We used them to build temporary fencing, runways, or as squeeze pannels.

We also cut out the bent or broken portions and use what's left to patch others, fortify weak places on other fenching types, create temporary dividers in trailers or stalls.


----------



## kycrawler (Sep 18, 2011)

We cut some 4 foot pieces out and mount to a wall fro calf and goat hay feeders too


----------



## Dixie Bee Acres (Jul 22, 2013)

It's obvious he has made up his mind he is going to trash the ones he has, no amount of ideas we offer will change his mind.
He had already decided to trash them before he posted here, but posted only looking for support snd justification for what he wanted to do.


----------



## kile529 (Jan 14, 2014)

Well Dixie, that was pretty rude... lol I'm a she...not a he. Also, I tried posting last night to cfuhrer but my internet was messing up so I gave up after over 5 tries.
Anyways...... So, Cfuhrer.... thanks for the idea! Thankfully our family owns a machine shop, so I took in one of the panels & had the bad section cut off. I was having a really hard time figuring out how to work my electric fence because a run-in is in the way. Cutting off the bad parts made it the perfect size to put a fence where it was too difficult to put the electric. I don't know why sometimes it's so hard to see an easy solution....I definitely tend to over-think things and make it more difficult than it needs to be. Thanks for the suggestion - seriously wouldn't have thought about cutting the bad parts off.


----------



## Dixie Bee Acres (Jul 22, 2013)

My appologies, ma'am


----------



## secuono (Sep 28, 2011)

I bent them back straight. Hard to do, but better than buying new ones at $25 each!


----------



## kile529 (Jan 14, 2014)

Secuono - do you just use pliers? Do you have to heat it up first? I can't imagine I'd be strong enough....wonder if I could get my hubby to give it a try.

Dixie - Thanks, I forgive ya.


----------



## WildernesFamily (Mar 11, 2006)

Congrats on the the farm! Keep the panels, you will eventually have a need/use for them if you ever plan on getting animals and/or growing a food garden


----------



## fishhead (Jul 19, 2006)

I've straightened mine out by stepping on them. If needed I will put the bent part over a depression in the ground so there is enough room to force it beyond level.


----------



## badlander (Jun 7, 2009)

We have straightened out bent panels by laying them down on the ground and running the tractor over them until as flat as we can get them, then turning them over and doing the same thing. Works like a charm. They may not be perfect but they come out usable. 
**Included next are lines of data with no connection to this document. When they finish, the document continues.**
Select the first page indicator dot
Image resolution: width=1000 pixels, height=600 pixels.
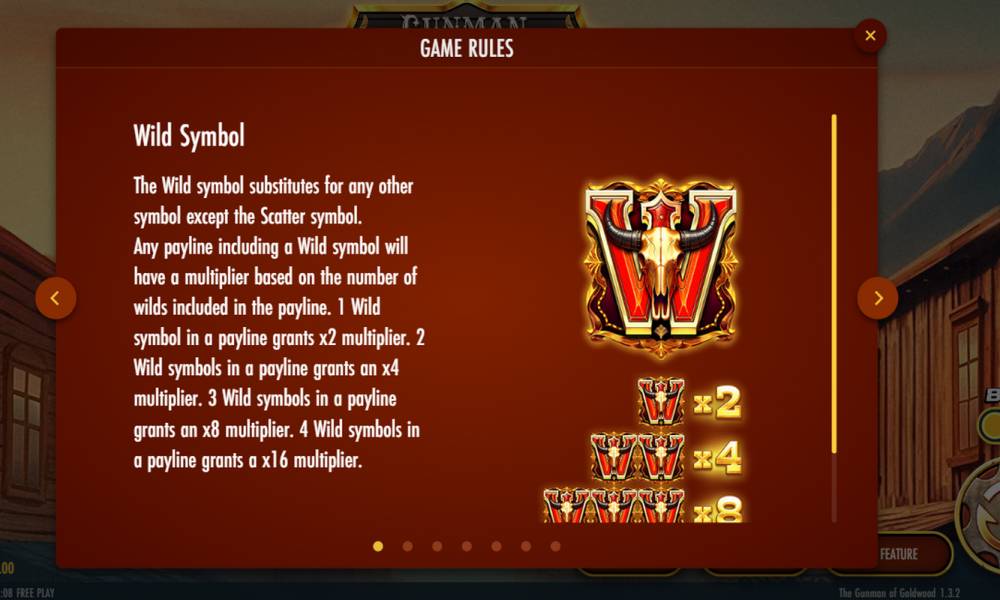tap(378, 546)
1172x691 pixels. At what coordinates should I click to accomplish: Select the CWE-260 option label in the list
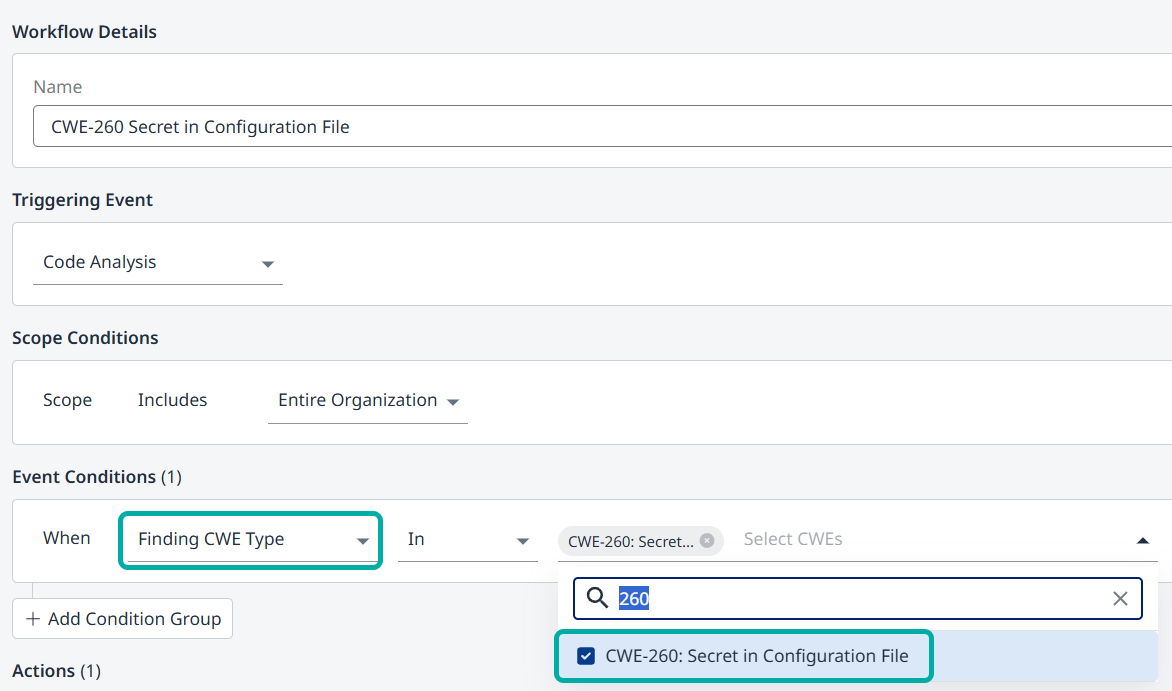click(756, 656)
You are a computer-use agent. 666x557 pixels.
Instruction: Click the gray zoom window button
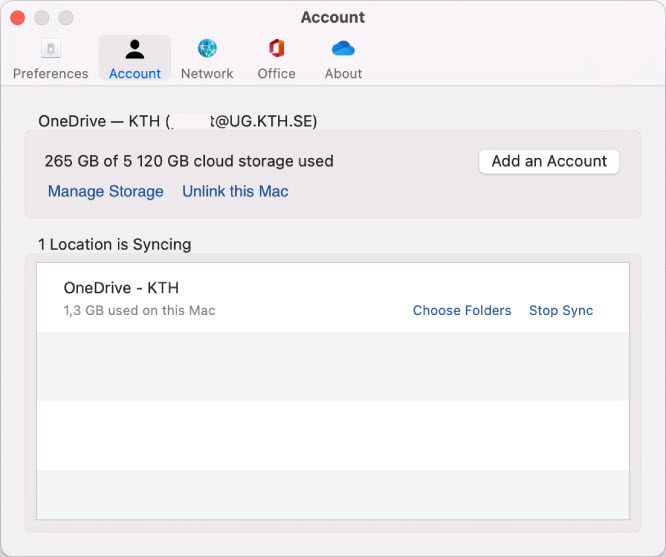pyautogui.click(x=66, y=18)
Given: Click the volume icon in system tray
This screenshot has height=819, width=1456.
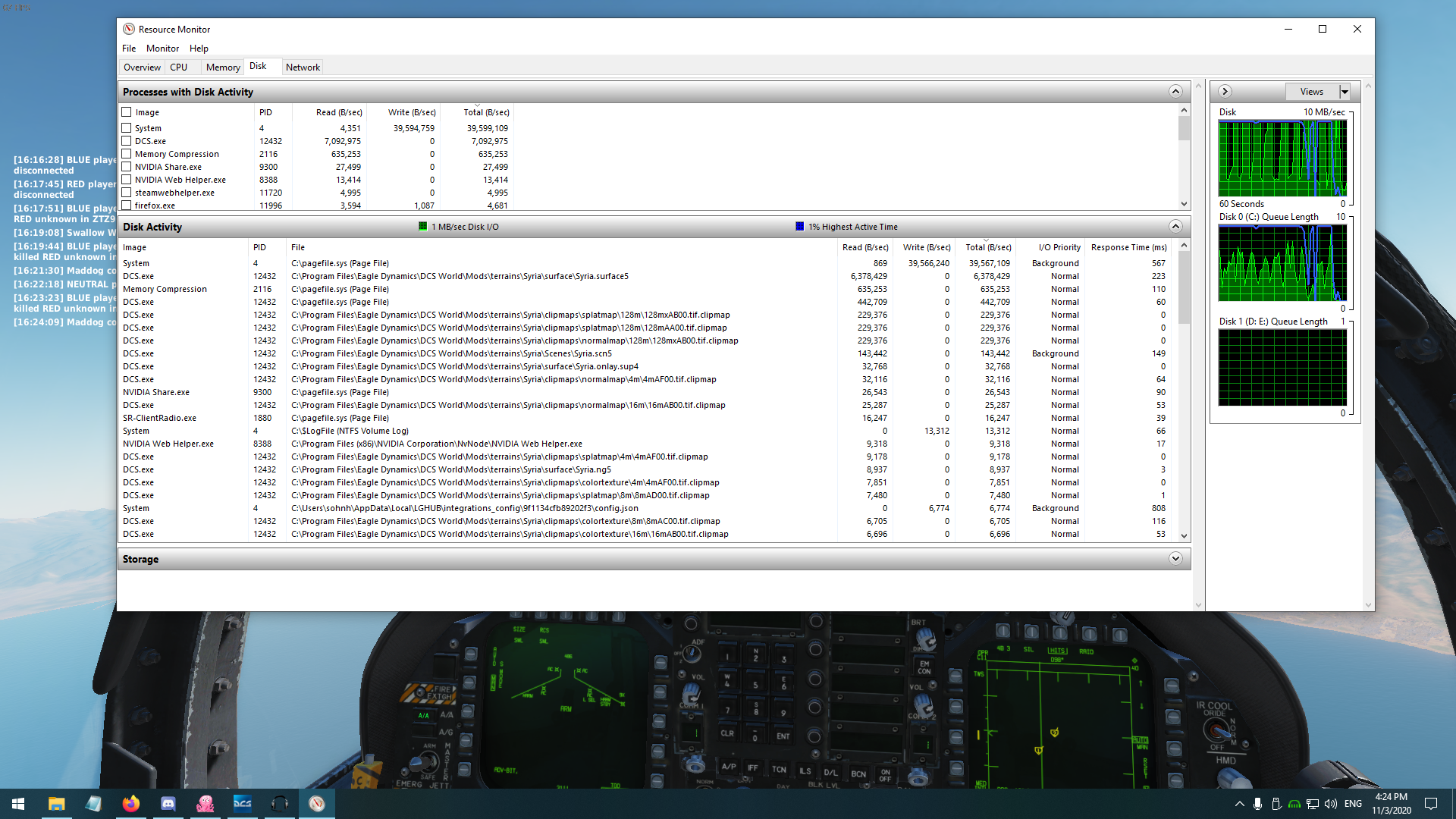Looking at the screenshot, I should [1331, 804].
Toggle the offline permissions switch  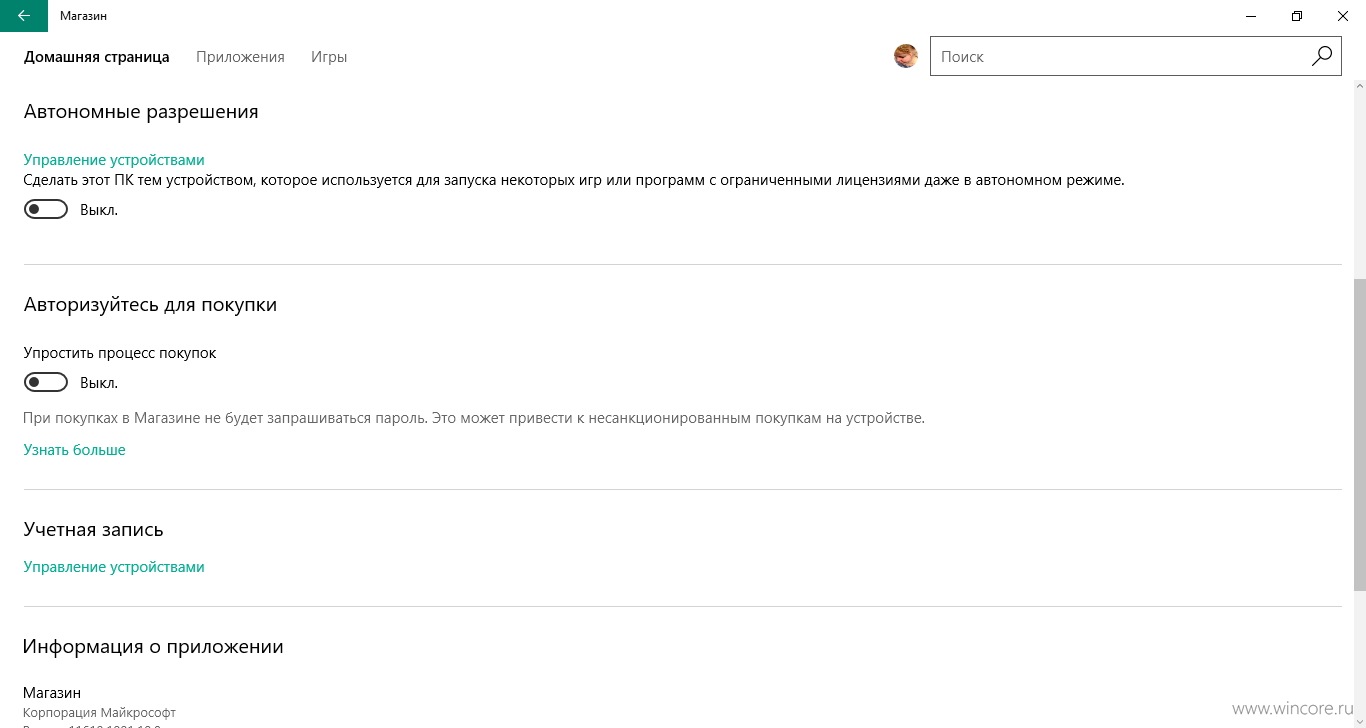point(46,210)
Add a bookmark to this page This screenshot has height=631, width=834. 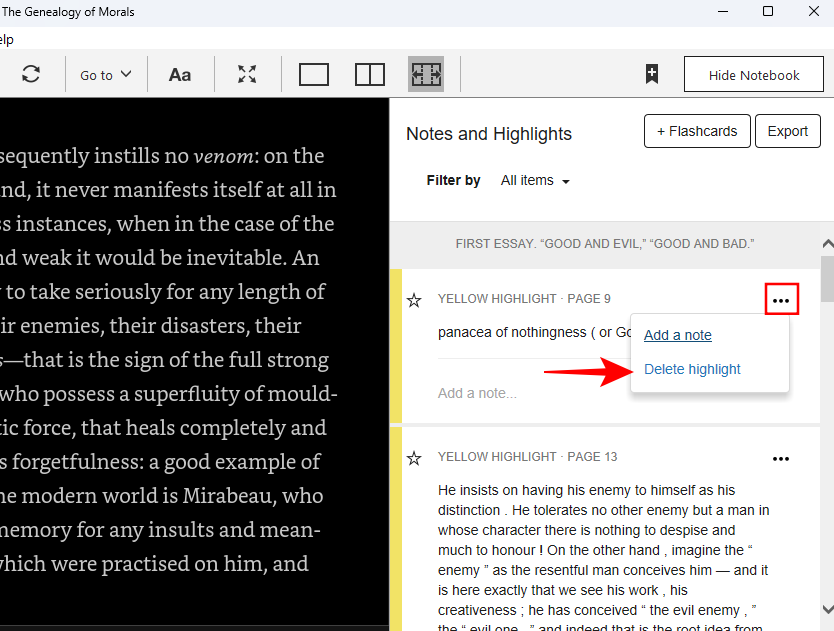coord(652,75)
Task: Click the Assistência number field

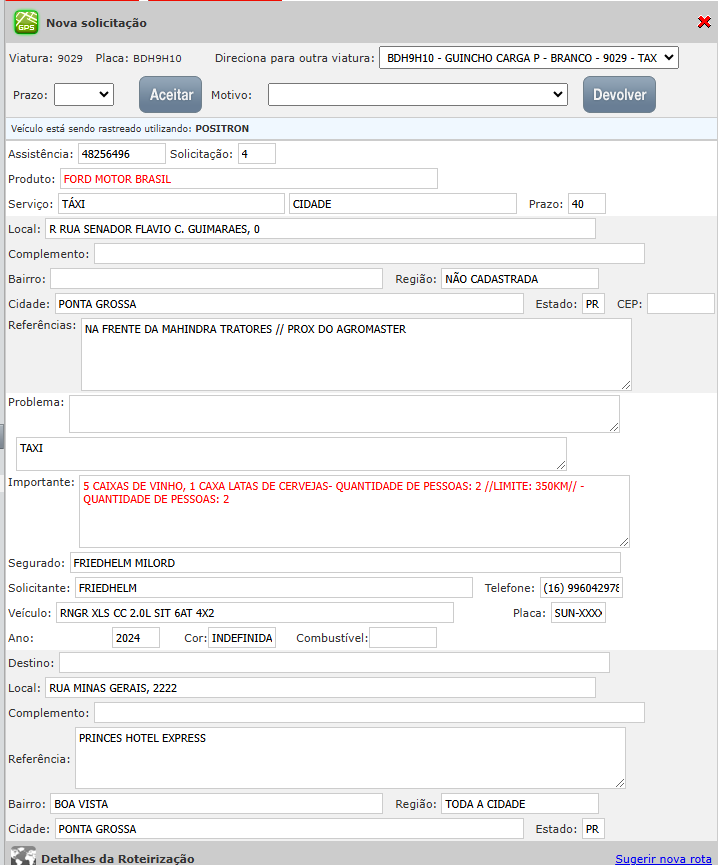Action: click(121, 153)
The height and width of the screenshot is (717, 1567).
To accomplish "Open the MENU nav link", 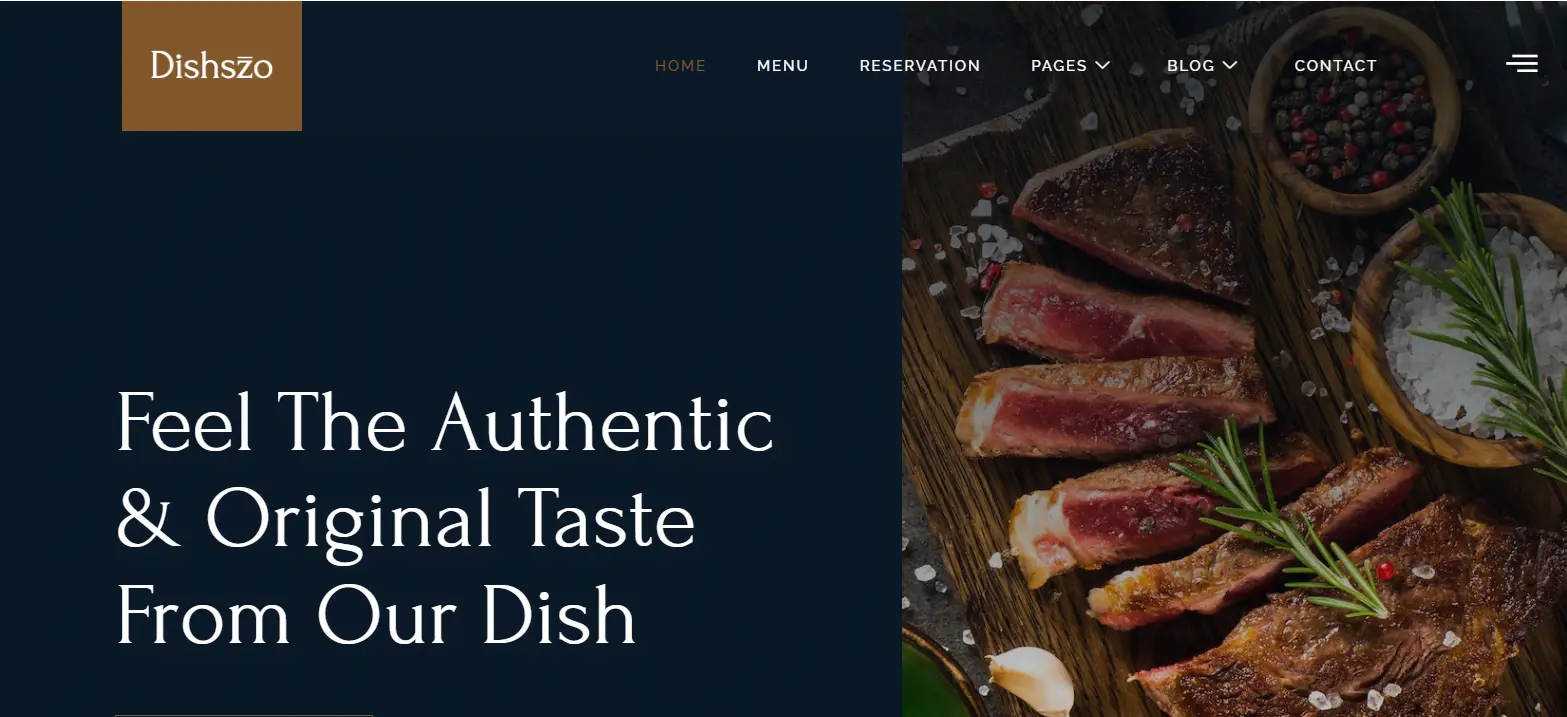I will pyautogui.click(x=782, y=65).
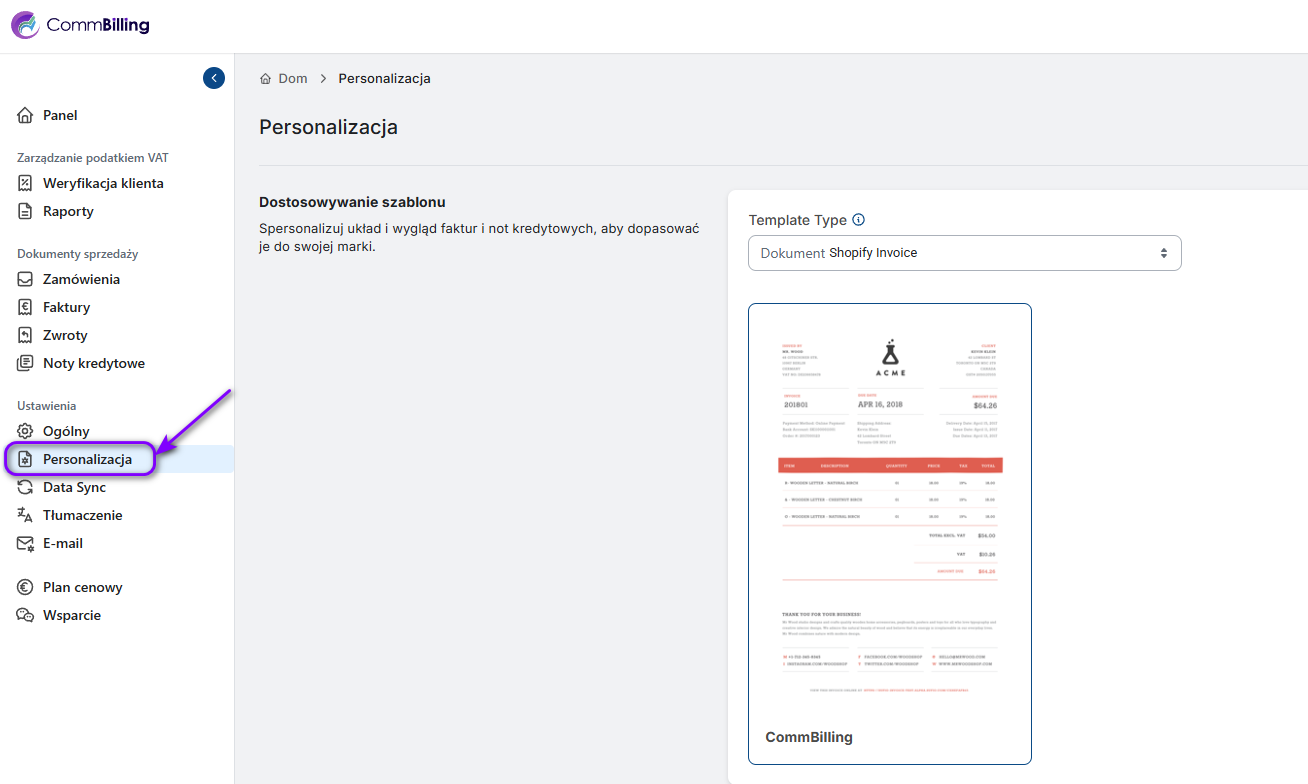Click the CommBilling logo icon
Viewport: 1308px width, 784px height.
coord(25,25)
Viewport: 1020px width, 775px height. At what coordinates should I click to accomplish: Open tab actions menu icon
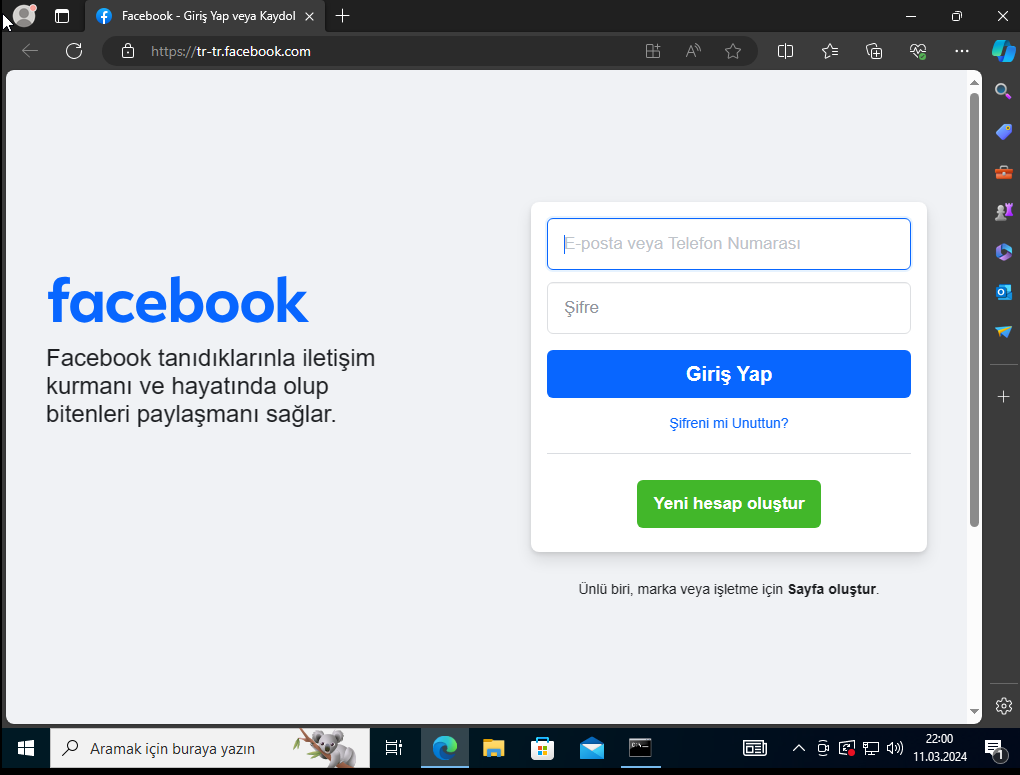coord(62,16)
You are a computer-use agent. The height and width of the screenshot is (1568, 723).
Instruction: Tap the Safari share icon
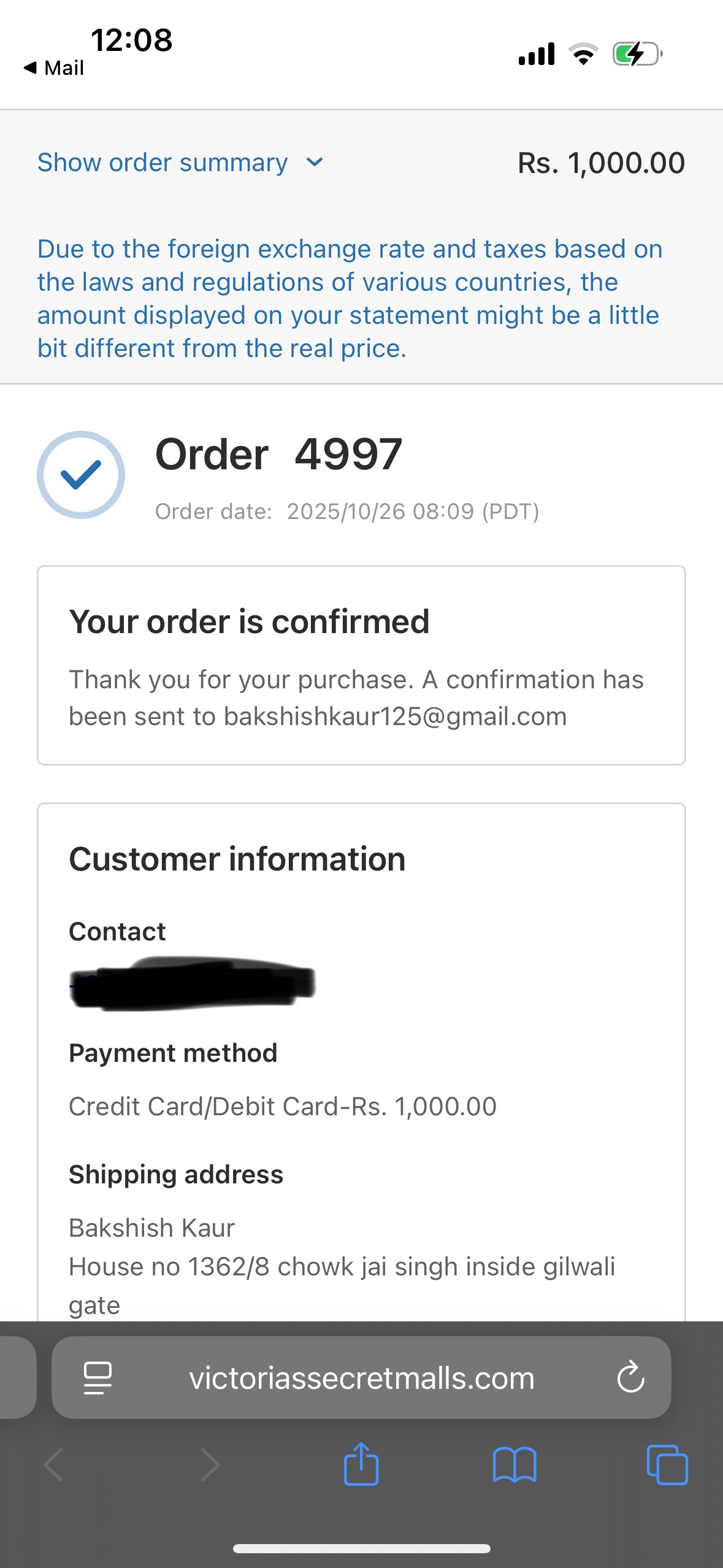click(x=361, y=1464)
Even the worst ones can have sections scavenged out of them to use to patch fences and make trellises as stated. They have 1001 uses. We have even taken hog panels and made 'kitty runs' so our cats can go outside via their kitty door and get some fresh air while remaining safe from predators. 

If you have tents, (we have hunting blinds) the panels can have sections cut (we use bolt cutters) to make tent pegs.

Panels are worth their weight in gold around a farm!


----------



## susanneb (Feb 17, 2005)

Consider using the bent up sections in the garden as plant support.


----------



## mulemom (Feb 17, 2013)

Kile-you don't need to haul them to a machine shop if you need to cut the bad sections out. Hit your local garden and farm stores or a Harbor Freight if you have one and buy a bolt cutter-think 18" to 24" handles with cutting jaws-like a super heavy duty pruner. We bought ours for under $20 and they will cut the panels-the longer the handles the easier the cutting. Our pair with 12" handles i'll sometimes have to stand on to squeeze the handles together but it gets the job done. They're also great for cutting fence wire. Others have put forward good suggestions on how to straighten bent ones-I'll add one more idea. Put a board under each bar and beat on it with a hammer 'til it's straight. Cattle panels-1001 uses-you can never have enough!


----------



## Russ Knarr (Jan 2, 2014)

I love my panels I have built a greenhouse our of them and am currently making goat fencing and have used them in the garden


----------



## Freeholder (Jun 19, 2004)

When we moved here, I cut all my cattle panels in half with a hack saw and a jig saw (wore a couple of blades out on the jig saw!) to make them easier to move. They make great gates. I've got some shorter pieces that I use for a feeder. And zig-zagged and wired together, you can make a good fence without using any posts. (This won't work as well with full-length panels. Half-length is perfect, though.) I fenced part of the pasture here this way and it holds the goats and my 8-month-old Jersey heifer.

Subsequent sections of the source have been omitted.